Welcome to the plot of Beautiful Creatures. It may say more about its genre that the movie is actually one of the abler depictions of supernatural YA forbidden romance, but that doesn’t change the facts on the ground. For instance, the setting for our lovers’ struggle to choose their own fate is the small town of Gatlin, South Carolina, a haven for “casters,” magical sorcerers who call everyone else ‘mortals’ but can totally die too, so maybe they should look that word up, voodoo librarians (no, really), and Bible-thumpin’, Confederate–lovin’ civil war reenactors. You certainly have to be willing to accept a lot of camp and even more contrivance, but if you are, Beautiful Creatures kinda has a down-home charm to it, y’all.

A Toast

In a structural sense, Beautiful Creatures is a simple reverse-engineering of Twilight, making the girl, Lena Duchannes (Alice Englert), the outsider with dark, dangerous power and a curse that forces her not to get too close to anyone until she does. The boy, Ethan Wate (Alden Erenreich), is in the Bella role, but his Marty Stu is more bearable because he has infinitely more believable ambitions – although he’s well liked, has a cool best friend who wears fedoras, is a well-muscled athlete, and reluctantly dates the belle of the high school, he reads banned books with hipster glasses, yearning to get out of the ignorant-ass end of the South to go to NYU and be a writer like his mother was.  The two reject the uber-Christian (read: dumb, judgmental) culture of Gatlin and bond over normal meet-cute stuff: books, sarcasm, movie spoilers. Erenreich and Englert are engaging separately and have good chemistry together, both yearning as teenagers do for a way out of lives that are too small and pre-determined, and find that what their worlds have been missing is each other.

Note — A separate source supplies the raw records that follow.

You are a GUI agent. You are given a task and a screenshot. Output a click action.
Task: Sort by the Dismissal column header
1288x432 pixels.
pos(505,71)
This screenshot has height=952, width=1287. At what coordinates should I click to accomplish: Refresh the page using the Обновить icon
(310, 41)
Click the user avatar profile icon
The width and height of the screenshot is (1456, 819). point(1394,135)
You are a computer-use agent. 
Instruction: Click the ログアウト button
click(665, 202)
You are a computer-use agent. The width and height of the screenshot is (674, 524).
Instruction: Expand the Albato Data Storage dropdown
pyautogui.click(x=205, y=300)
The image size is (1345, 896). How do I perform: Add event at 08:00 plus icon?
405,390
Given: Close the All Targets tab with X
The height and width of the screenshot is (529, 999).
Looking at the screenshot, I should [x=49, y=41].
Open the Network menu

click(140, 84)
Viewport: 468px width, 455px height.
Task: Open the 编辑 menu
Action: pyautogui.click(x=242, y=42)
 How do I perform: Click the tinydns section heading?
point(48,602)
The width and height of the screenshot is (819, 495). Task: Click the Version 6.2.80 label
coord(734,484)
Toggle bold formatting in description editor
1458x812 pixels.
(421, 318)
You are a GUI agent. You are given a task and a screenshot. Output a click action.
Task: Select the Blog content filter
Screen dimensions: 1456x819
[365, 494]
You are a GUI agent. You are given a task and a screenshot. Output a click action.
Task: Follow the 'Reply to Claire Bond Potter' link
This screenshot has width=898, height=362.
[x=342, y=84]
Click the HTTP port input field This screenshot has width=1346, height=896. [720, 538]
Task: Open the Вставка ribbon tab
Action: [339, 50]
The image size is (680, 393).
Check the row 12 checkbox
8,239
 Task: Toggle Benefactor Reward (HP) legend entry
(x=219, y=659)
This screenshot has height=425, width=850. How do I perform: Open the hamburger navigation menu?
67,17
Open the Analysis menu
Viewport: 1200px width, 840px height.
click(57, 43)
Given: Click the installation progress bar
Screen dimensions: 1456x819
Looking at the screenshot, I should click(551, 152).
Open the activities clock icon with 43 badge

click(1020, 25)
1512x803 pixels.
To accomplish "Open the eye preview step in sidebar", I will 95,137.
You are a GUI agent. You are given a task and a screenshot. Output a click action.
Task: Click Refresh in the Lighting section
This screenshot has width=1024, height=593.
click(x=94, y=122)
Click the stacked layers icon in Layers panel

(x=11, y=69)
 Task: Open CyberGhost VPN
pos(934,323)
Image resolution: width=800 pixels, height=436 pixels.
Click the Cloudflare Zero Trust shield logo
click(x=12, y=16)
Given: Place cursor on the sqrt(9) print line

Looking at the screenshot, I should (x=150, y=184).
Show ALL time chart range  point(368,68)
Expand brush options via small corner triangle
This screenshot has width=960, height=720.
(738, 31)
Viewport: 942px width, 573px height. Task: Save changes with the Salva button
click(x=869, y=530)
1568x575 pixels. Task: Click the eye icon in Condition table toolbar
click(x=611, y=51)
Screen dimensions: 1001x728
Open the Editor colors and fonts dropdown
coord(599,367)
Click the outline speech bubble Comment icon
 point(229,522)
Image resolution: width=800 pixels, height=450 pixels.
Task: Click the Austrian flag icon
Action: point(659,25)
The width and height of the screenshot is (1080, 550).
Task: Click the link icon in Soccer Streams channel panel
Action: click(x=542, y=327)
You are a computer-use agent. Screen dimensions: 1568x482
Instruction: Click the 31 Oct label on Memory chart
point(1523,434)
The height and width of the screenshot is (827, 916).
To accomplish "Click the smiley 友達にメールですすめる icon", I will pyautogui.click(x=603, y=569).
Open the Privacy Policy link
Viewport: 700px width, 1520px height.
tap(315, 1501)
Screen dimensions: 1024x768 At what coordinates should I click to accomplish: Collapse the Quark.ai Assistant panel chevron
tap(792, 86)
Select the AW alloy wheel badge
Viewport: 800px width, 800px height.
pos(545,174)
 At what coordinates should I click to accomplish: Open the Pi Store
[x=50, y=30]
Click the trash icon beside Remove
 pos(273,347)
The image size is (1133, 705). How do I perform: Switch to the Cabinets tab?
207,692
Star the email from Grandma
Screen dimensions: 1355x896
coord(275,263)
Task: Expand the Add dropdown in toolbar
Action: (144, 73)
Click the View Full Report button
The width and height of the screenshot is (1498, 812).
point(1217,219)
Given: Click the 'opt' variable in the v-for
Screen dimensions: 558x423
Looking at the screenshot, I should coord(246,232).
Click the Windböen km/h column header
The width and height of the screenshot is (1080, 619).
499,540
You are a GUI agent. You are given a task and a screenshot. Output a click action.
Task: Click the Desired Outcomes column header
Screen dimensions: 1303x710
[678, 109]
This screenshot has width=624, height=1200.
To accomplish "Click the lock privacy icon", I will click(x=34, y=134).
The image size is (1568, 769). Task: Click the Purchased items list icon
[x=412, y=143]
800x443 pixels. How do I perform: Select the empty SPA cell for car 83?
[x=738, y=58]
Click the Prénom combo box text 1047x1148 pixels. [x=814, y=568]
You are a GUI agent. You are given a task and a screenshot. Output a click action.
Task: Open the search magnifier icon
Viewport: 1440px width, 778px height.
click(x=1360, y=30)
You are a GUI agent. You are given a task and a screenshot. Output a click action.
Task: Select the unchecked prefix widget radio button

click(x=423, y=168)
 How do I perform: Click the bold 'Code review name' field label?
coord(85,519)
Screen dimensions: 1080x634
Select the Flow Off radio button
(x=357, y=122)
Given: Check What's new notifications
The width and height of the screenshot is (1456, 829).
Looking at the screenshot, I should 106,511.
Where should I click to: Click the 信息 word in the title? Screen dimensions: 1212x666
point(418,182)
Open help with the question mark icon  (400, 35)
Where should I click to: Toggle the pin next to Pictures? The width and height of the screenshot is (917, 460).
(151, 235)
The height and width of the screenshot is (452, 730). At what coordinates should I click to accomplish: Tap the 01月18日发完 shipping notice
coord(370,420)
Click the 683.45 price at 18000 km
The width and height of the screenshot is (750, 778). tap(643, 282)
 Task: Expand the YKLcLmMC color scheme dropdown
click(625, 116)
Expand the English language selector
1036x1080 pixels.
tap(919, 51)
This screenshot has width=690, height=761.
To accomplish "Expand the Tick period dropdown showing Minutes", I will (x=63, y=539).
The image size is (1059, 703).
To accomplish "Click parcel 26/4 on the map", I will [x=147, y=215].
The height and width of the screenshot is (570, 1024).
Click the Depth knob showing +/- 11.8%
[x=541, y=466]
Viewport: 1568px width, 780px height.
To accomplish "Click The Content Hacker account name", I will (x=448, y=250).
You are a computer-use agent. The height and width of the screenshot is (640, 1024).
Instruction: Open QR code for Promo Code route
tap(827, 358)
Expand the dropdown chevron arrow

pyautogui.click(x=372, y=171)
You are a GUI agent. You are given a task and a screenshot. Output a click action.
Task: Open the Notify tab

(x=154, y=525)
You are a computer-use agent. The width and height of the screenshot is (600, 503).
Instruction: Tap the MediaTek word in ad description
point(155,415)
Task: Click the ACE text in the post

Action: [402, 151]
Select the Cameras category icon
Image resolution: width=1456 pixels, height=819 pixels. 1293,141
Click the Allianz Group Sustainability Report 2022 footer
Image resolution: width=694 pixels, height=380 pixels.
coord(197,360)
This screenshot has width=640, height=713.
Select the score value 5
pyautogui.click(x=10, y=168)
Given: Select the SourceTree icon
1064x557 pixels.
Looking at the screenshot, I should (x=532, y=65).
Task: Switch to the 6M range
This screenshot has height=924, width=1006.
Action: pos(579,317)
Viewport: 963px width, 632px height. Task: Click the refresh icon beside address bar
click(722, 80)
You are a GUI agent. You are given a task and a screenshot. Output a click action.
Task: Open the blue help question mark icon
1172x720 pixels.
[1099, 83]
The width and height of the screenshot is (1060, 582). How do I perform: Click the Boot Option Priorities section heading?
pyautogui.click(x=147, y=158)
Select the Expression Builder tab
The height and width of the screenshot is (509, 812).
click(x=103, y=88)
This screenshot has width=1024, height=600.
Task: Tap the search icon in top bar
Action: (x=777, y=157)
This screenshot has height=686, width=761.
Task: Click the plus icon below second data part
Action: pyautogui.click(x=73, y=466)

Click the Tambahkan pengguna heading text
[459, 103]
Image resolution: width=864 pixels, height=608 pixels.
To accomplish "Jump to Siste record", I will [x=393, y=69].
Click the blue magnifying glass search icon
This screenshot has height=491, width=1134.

You should be worried if Kurt Vonnegut is the foundation for your love.

Of course, Lena’s world is considerably weirder than Ethan’s, something that comes of having Jeremy Irons, Emmy Rossum, Margo Martindale, and a purple-haired Eilen Atkins (!) for CGI-wielding wizard relatives. Either super high or exceedingly well paid, the supporting cast is kind of amazing, hock-hamming it up all over the place in ridiculous costumes and delivering some of the film’s many – and this feels like the appropriate word – zingers. Beautiful Creatures, although there’s a couple scenes so bad they come back round to hilarious, is genuinely funny a surprising majority of the time it tries, and executes its Buffy Summers-patented, the-supernatural-as-metaphor-for-teenage-angst well, too.

However, the biggest argument for seeing this movie is Emma Thompson. In probably the most compelling scene, she faces off against Irons in a church and, in the time it takes a brier hare to twitch, effectively communicates the personality of the woman whose body she’s possessing (yeah, that’s a thing), a theatrical, devious persona meant to lure Irons into her web, and her true, frighteningly vicious self. You can feel how much fun she had every second she’s on screen, and it’s incredible.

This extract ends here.